■ Texto fornecido ■
====================

Nenhum congressista
apresentou uma emenda pedindo que o fundo eleitoral para 2022 tivesse o aumento
bilionário aprovado pelo Congresso às pressas na semana passada.
A
mudança no texto foi feita diretamente pelo relator da proposta, Juscelino
Filho (DEM-MA), a quem coube a função de operador das negociações partidárias
que ocorreram nos bastidores. A estratégia de não apresentar uma emenda ao
texto teve o objetivo de não deixar registros da movimentação.
No
relatório, Juscelino Filho não detalhou o expressivo aumento da verba.
"Ademais, aperfeiçoamos os parâmetros definidores do Fundo Especial de
Financiamento de Campanha", limitou-se a escrever.
Foi
apenas no meio de 176 artigos, além de 8 anexos, em um relatório de 521
páginas, que entrou o trecho prevendo um cálculo mínimo para o fundão. A conta de
R$ 5,7 bilhões teve de ser feita por técnicos do Congresso, pois o texto não
expõe o valor exato.
Procurado,
Juscelino Filho não quis comentar sobre o processo para inflar o fundo nem o
motivo para incluir tal medida no relatório.
O presidente
Jair Bolsonaro (sem partido) agora promete vetar a expansão bilionária dos
recursos para a campanha em 2022. Nas eleições de 2018 e de 2020, a verba ficou
em torno de R$ 2 bilhões.
Interlocutores
do Palácio do Planalto passaram a negociar com caciques partidários para que o
fundo fique próximo de R$ 4 bilhões. Alguns querem mais —algo como R$ 4,5
bilhões. O argumento é que a campanha nacional e nos estados em 2018 foi muito
enxuta.
Foram
apresentadas mais de 2.600 emendas na CMO, comissão de deputados e senadores
que analisa questões orçamentárias.

====================

■ Trecho dos dados ■
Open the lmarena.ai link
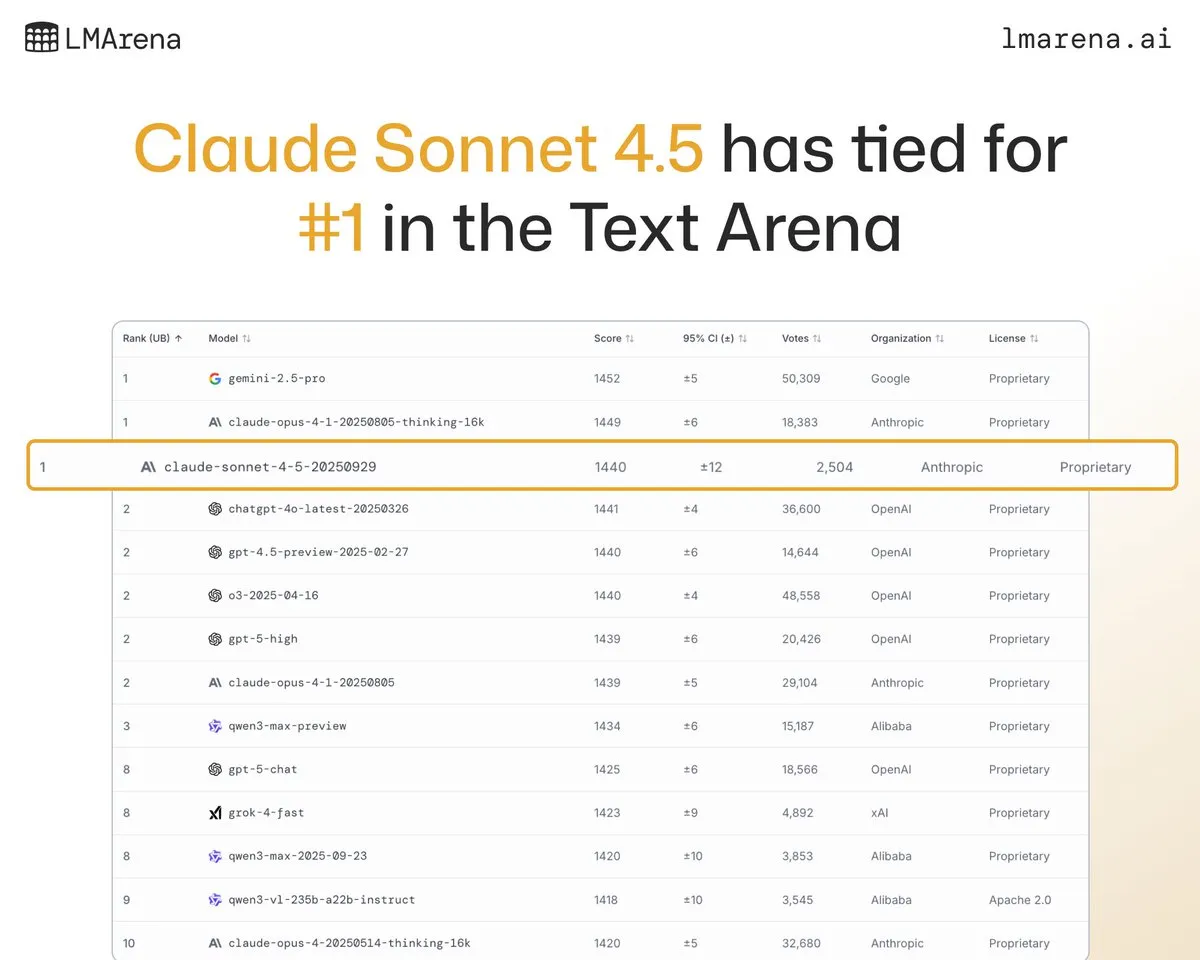The height and width of the screenshot is (960, 1200). pos(1086,38)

====================

■ Descrição do exercício ■
Prossiga a redação do texto sobre o aumento do fundo eleitoral para 2022, começando logo após a última frase apresentada.

■ Resultado da tarefa ■
Nesse
total, havia a emenda do deputado Kim Kataguiri (DEM-SP), que tratava
especificamente do fundo eleitoral. O objetivo era limitar o valor do fundão ao
de 2020, corrigido pela inflação. A proposta não foi acatada pelo relator.
Em
vez disso, Juscelino Filho acrescentou um dispositivo que indica que o fundo
eleitoral será financiado com parte das emendas de bancada estadual e 25% da
verba da Justiça Eleitoral em 2021 e 2022. Isso resulta nos R$ 5,7 bilhões.
Segundo
técnicos do Congresso, é permitido que o relator faça esse tipo de alteração
direto no parecer, sem a necessidade de uso de uma emenda previamente
apresentada ao projeto.
No
entanto, é comum que temas de interesse dos parlamentares sejam concretizados
em uma sugestão de mudança ao texto. Isso facilita a negociação e abre a
possibilidade de pedir uma votação específica para incluir o trecho, mesmo se o
relator não acatar a emenda.
Nesse
caso do fundão eleitoral, não foi necessário. O acordo partidário, envolvendo
siglas de diversas alas políticas, foi feito às vésperas da votação de
quinta-feira (15).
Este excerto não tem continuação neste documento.